Dulu, ketika kami masih tinggal di Jogja, suami sering pijat ke seorang tukang pijat tuna netra yang berpraktek di sekitaran alun-alun Keraton Yogya. Tukang pijat ini adalah langganan kedua mertua saya. Pada hari-hari yang lain, ketika beliau sedang tidak berpraktek di tempat itu, kami juga bisa datang ke rumahnya. Waktu itu mungkin beliau berusia sekitar lima puluhan sampai enam puluhan tahun (saya tidak tahu persis, karena saya orang yang sangat payah dalam menebak usia seseorang). Kami memanggilnya Pak Wazim, nama yang terdengar cukup unik di telinga saya.

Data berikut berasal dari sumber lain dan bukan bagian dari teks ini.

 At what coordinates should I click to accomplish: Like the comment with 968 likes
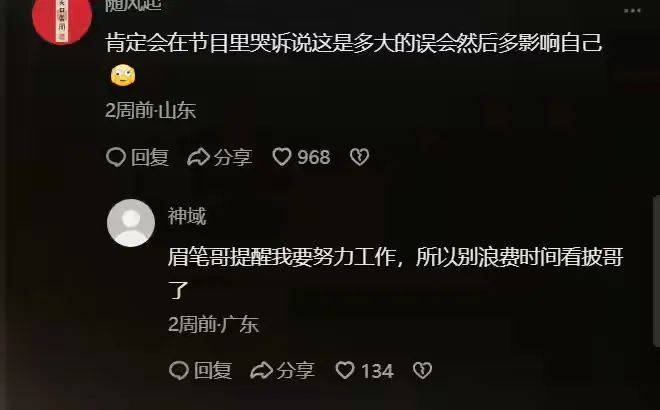tap(282, 157)
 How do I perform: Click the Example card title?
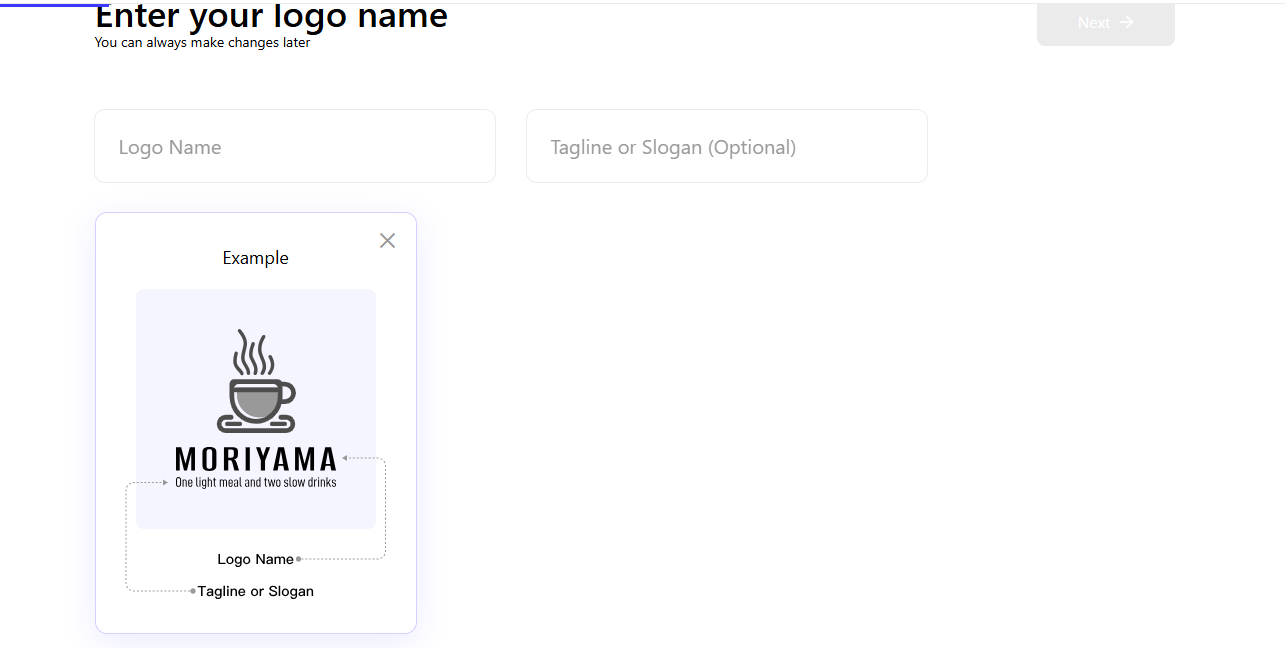tap(255, 257)
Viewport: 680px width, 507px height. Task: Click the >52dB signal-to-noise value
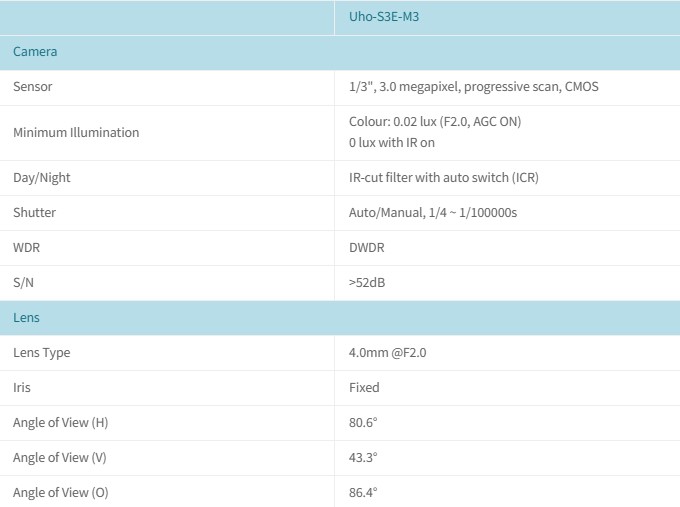click(367, 282)
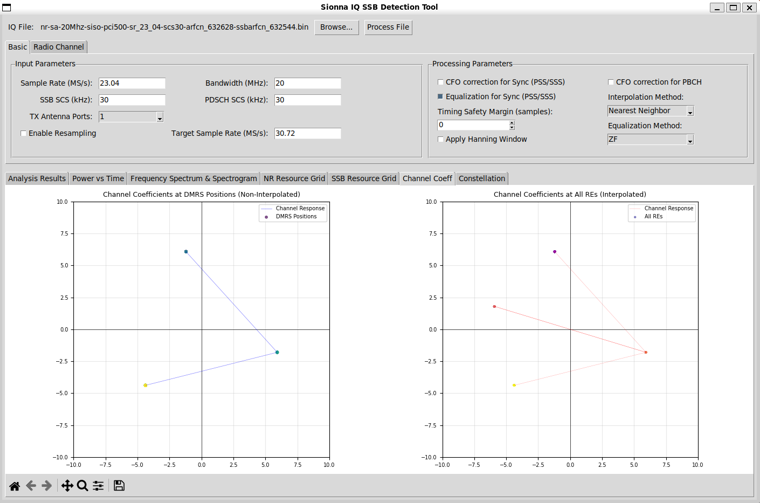Viewport: 760px width, 503px height.
Task: Open the Interpolation Method dropdown
Action: 689,111
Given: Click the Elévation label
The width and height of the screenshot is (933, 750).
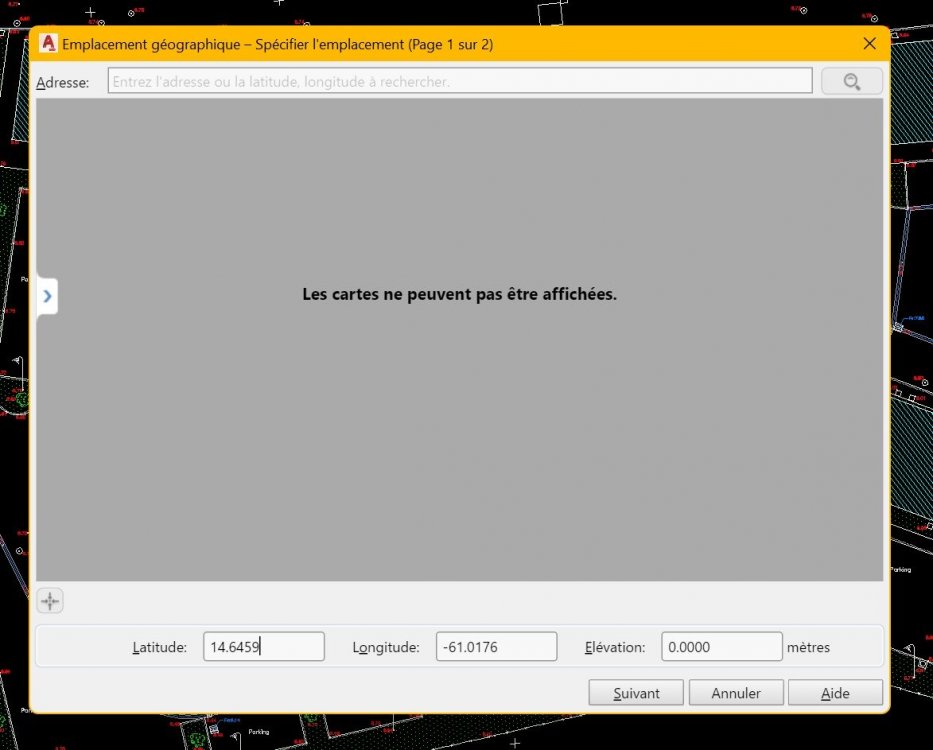Looking at the screenshot, I should pyautogui.click(x=615, y=647).
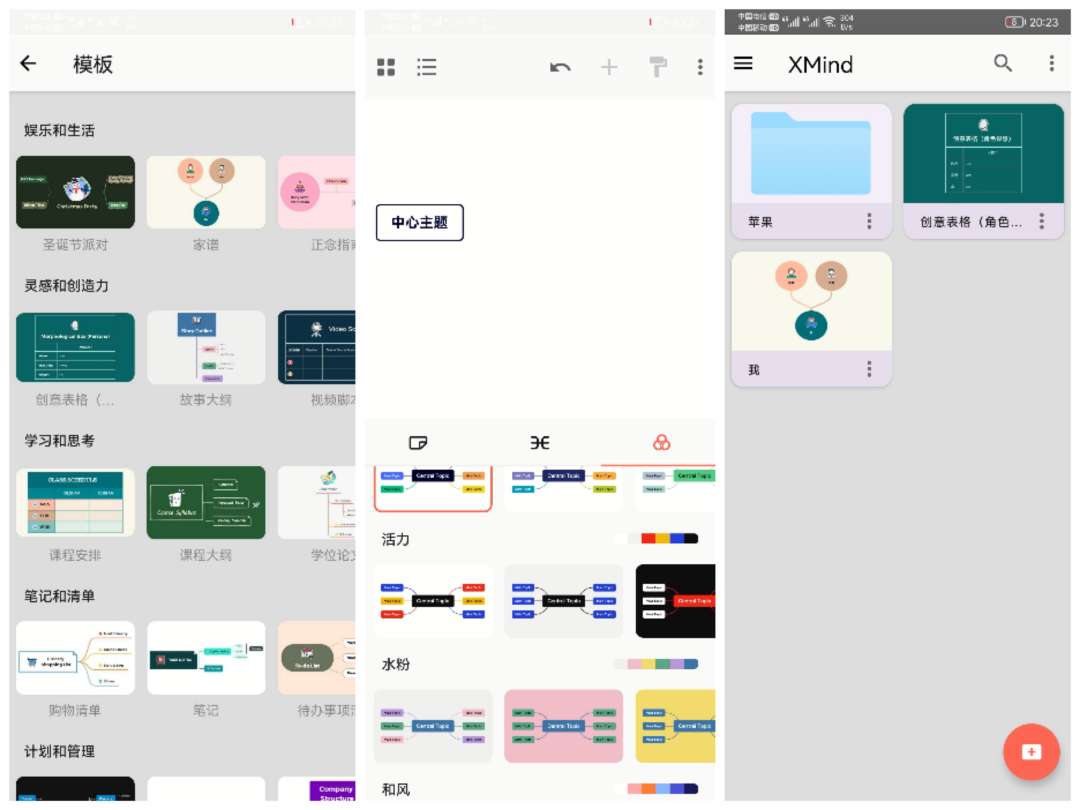Select the color theme tab
This screenshot has width=1080, height=810.
click(661, 443)
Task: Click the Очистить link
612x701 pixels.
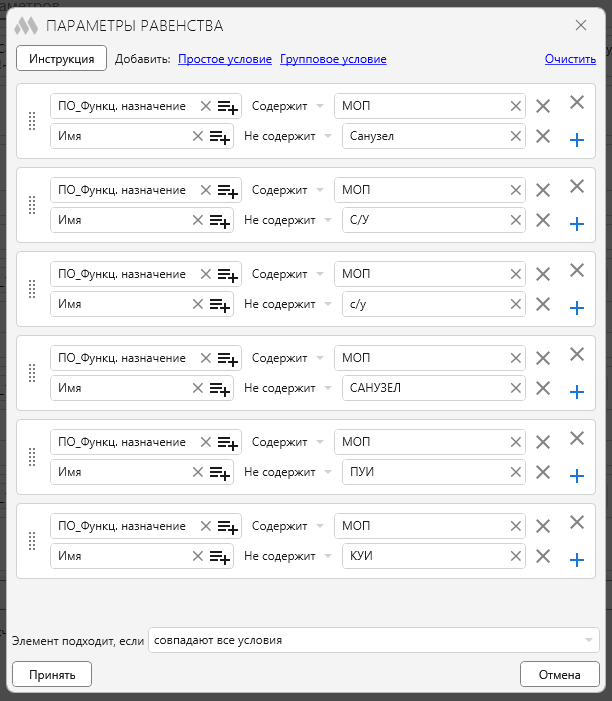Action: point(570,59)
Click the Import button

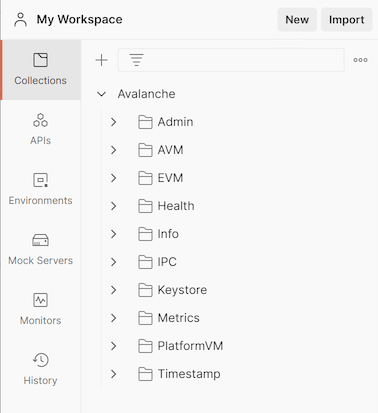point(346,20)
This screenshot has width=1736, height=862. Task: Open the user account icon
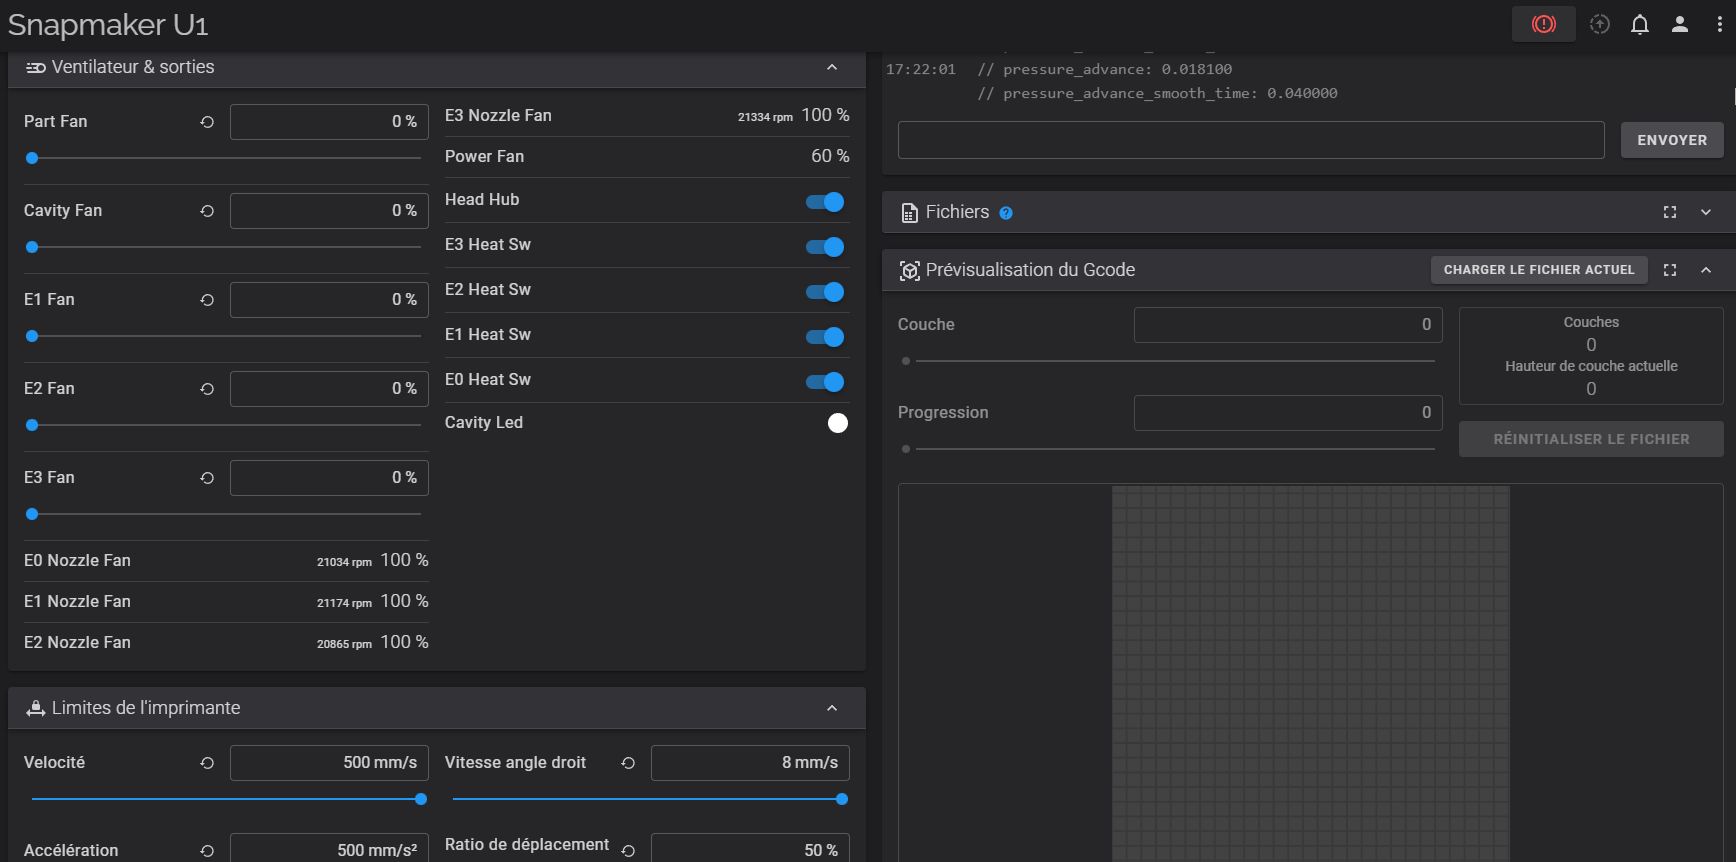[x=1679, y=25]
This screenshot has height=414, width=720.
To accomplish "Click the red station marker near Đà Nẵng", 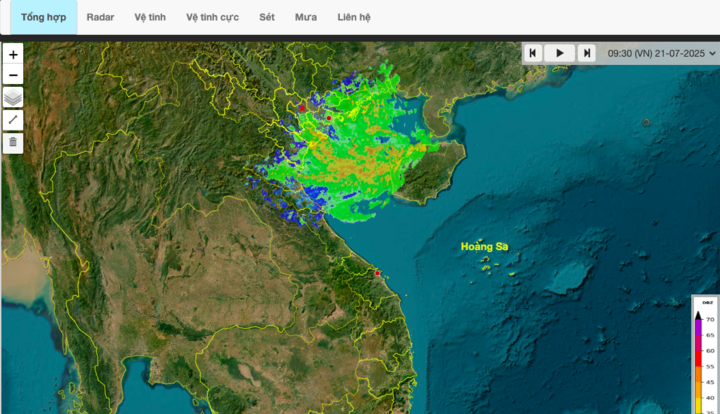I will click(378, 273).
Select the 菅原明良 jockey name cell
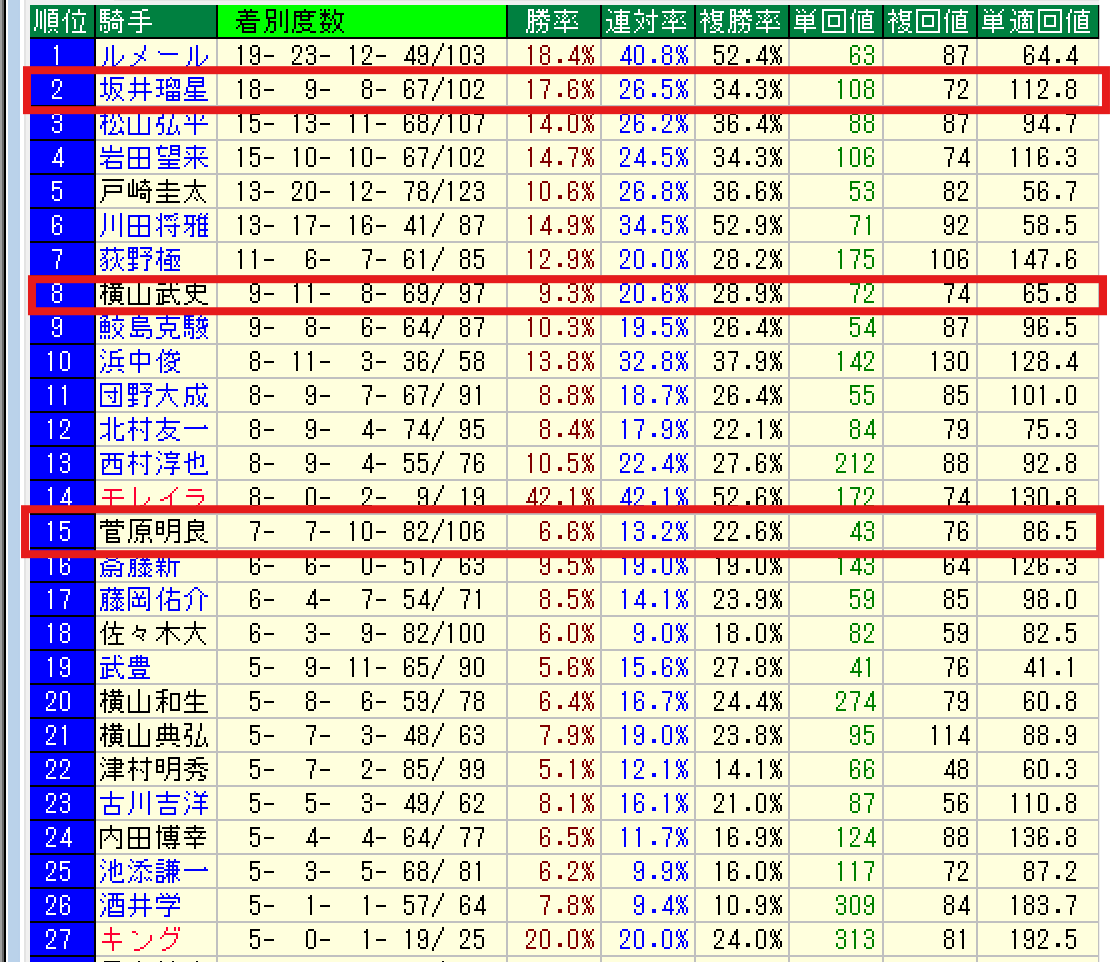The image size is (1110, 962). pyautogui.click(x=153, y=532)
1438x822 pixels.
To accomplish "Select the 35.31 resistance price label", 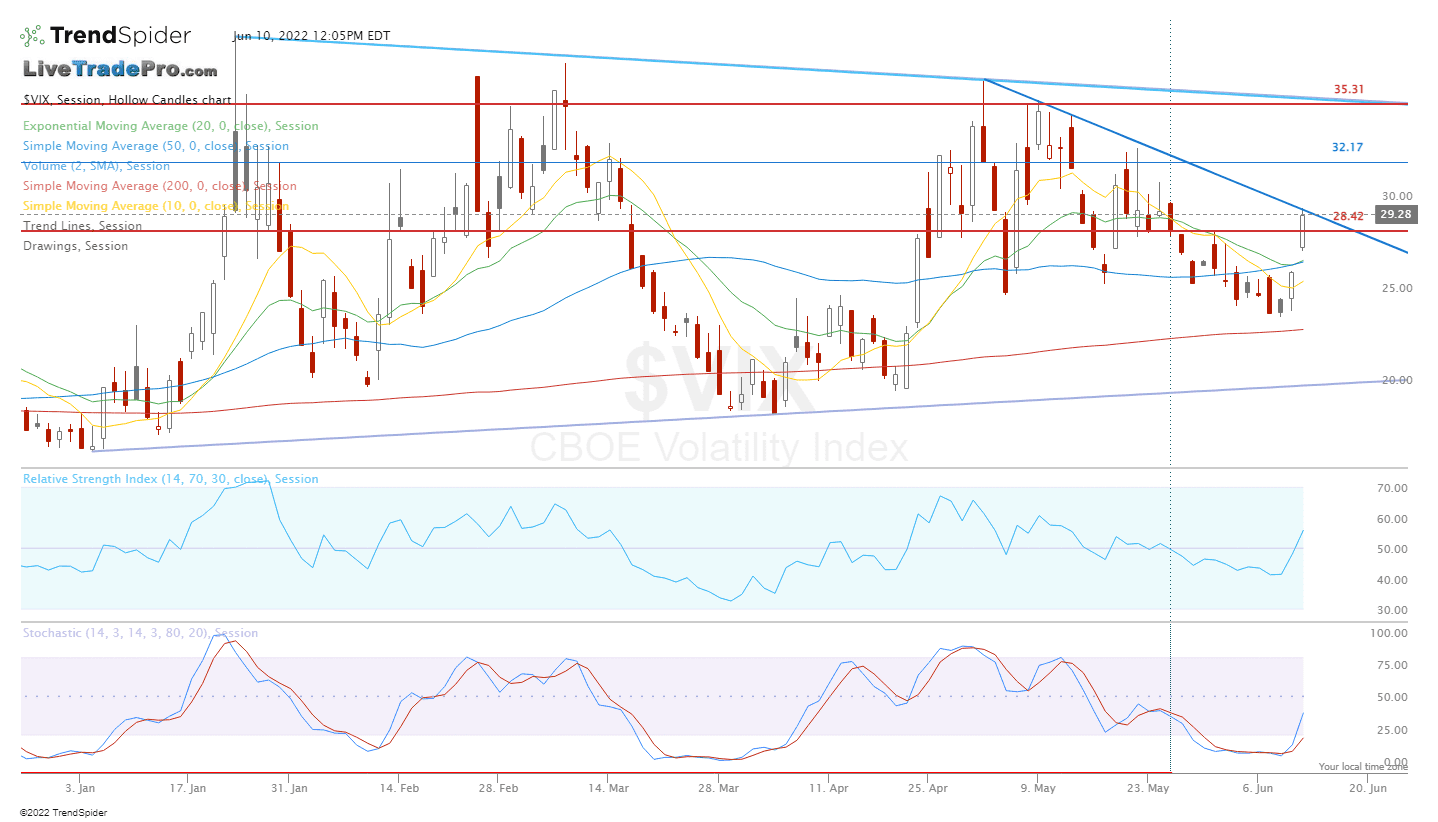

Pak Wazim tinggal di sebuah rumah kecil yang bersih dan
rapi, bersama istrinya yang juga seorang tuna netra. Ketiga orang anaknya
tinggal di kota yang berbeda, karena pekerjaan mengharuskan mereka tinggal jauh
dari kedua orang tua. Anak-anak mereka cukup berhasil dalam hidupnya, mengingat
mereka lahir dari keluarga sederhana, dari pasangan tuna netra pula. Saya tidak
ingat mereka bekerja sebagai apa, tetapi dari foto-foto yang terpasang di
dinding, sepertinya ekonomi mereka cukup bagus. Saya hanya ingat satu dari
mereka bekerja di salah satu bank swasta.